En 2016, dans près de trois-quarts des cas, les journalistes ont été délibérément ciblés et assassinés, comme ce fut le cas en Afghanistan, où les 10 reporters tués dans l’année ont tous été délibérément ciblés en raison de leur métier. Sept d’entre eux ont péri lors de l’attaque suicide contre un minibus de la chaîne de télévision privée Tolo en janvier dernier, un attentat revendiqué par les Talibans. Au Yémen aussi, les journalistes sont traqués et abattus. RSF dénonce l’impunité dont jouissent leurs assassins, et l’attentisme complice de gouvernements trop souvent enclins, eux aussi, à piétiner la liberté de la presse.

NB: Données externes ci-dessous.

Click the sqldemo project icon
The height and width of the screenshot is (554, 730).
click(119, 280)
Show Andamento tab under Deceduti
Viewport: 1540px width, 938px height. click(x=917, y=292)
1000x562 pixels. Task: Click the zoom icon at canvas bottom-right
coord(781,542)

« La violence contre les journalistes est de plus en plus délibérée, déclare Christophe Deloire, secrétaire général de RSF. Ces derniers sont clairement visés et assassinés parce qu’ils sont journalistes. Cette situation alarmante traduit l’échec patent des initiatives internationales en faveur de la protection des journalistes. Elle signe l’arrêt de mort de l’information indépendante dans les zones où la censure et la propagande, notamment celle des groupes extrémistes au Moyen-Orient, s’imposent par tous les moyens. Pour que le droit international puisse être appliqué, l’ONU doit instaurer un mécanisme concret de mise en œuvre de résolutions. Avec l’arrivée d’un nouveau secrétaire général de l’ONU, Antonio Guterres, il est urgent que soit nommé un représentant spécial pour la protection des journalistes. »
La Syrie conforte sa place en tête des pays les plus meurtriers, suivie de l’Afghanistan. Les deux tiers des journalistes tués cette année se trouvaient dans une zone de conflit. Il s’agit de locaux pour la quasi-totalité d’entre eux, à l’heure où les rédactions hésitent de plus en plus à envoyer leurs reporters sur des terrains risqués à l’étranger.

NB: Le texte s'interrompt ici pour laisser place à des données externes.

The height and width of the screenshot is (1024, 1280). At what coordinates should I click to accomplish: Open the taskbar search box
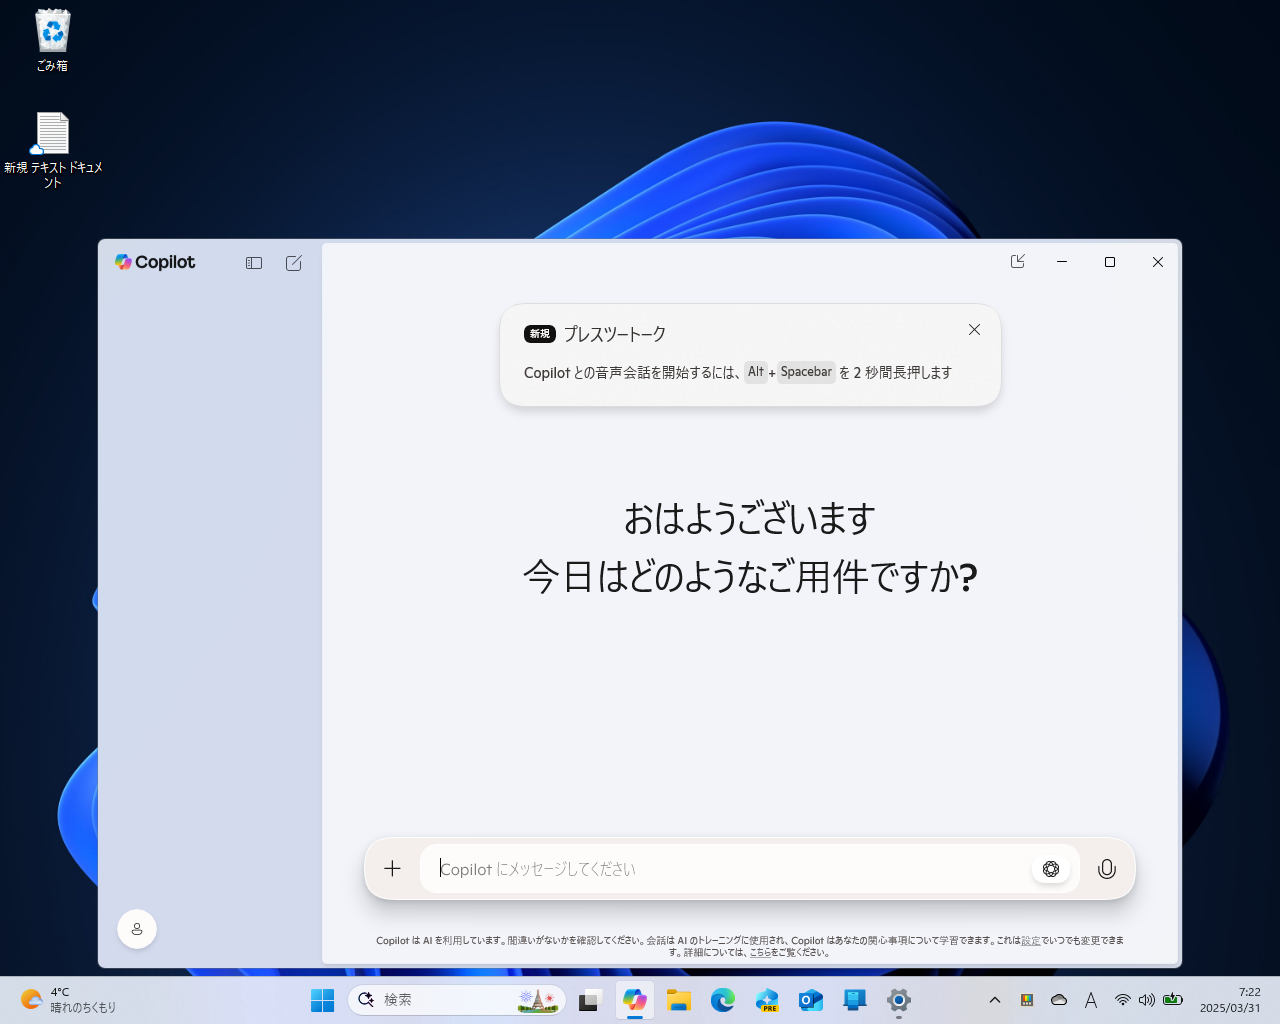[456, 999]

Les journalistes détenus dans le monde toujours plus nombreux
La tendance est dramatiquement à la hausse. A ce jour, 348 journalistes sont emprisonnés dans le monde, ce qui représente une augmentation de 6% par rapport à 2015. Le nombre de journalistes professionnels incarcérés a même bondi de 22%, ayant quadruplé en Turquie à la suite du putsch manqué de juillet. Plus de 100 journalistes et collaborateurs de médias se trouvent aujourd’hui dans les geôles turques. Notre association a pu établir un lien direct entre l’arrestation et l’activité journalistique de 41 d’entre eux. La dérive autoritaire du président Erdogan se manifeste par des coups de filets dans les médias, réduisant au silence les voix critiques. Quand ce n’est pas pour “insulte au président de la République”, c’est pour “terrorisme” que les journalistes sont traînés par centaines devant la justice. Aucun chef d’inculpation n’est cependant nécessaire pour jeter un journaliste en prison et le nombre d’incarcérations arbitraires ne cesse d’augmenter. Outre la Turquie, la Chine, l’Iran et l’Egypte concentrent à eux seuls plus des deux tiers des journalistes emprisonnés.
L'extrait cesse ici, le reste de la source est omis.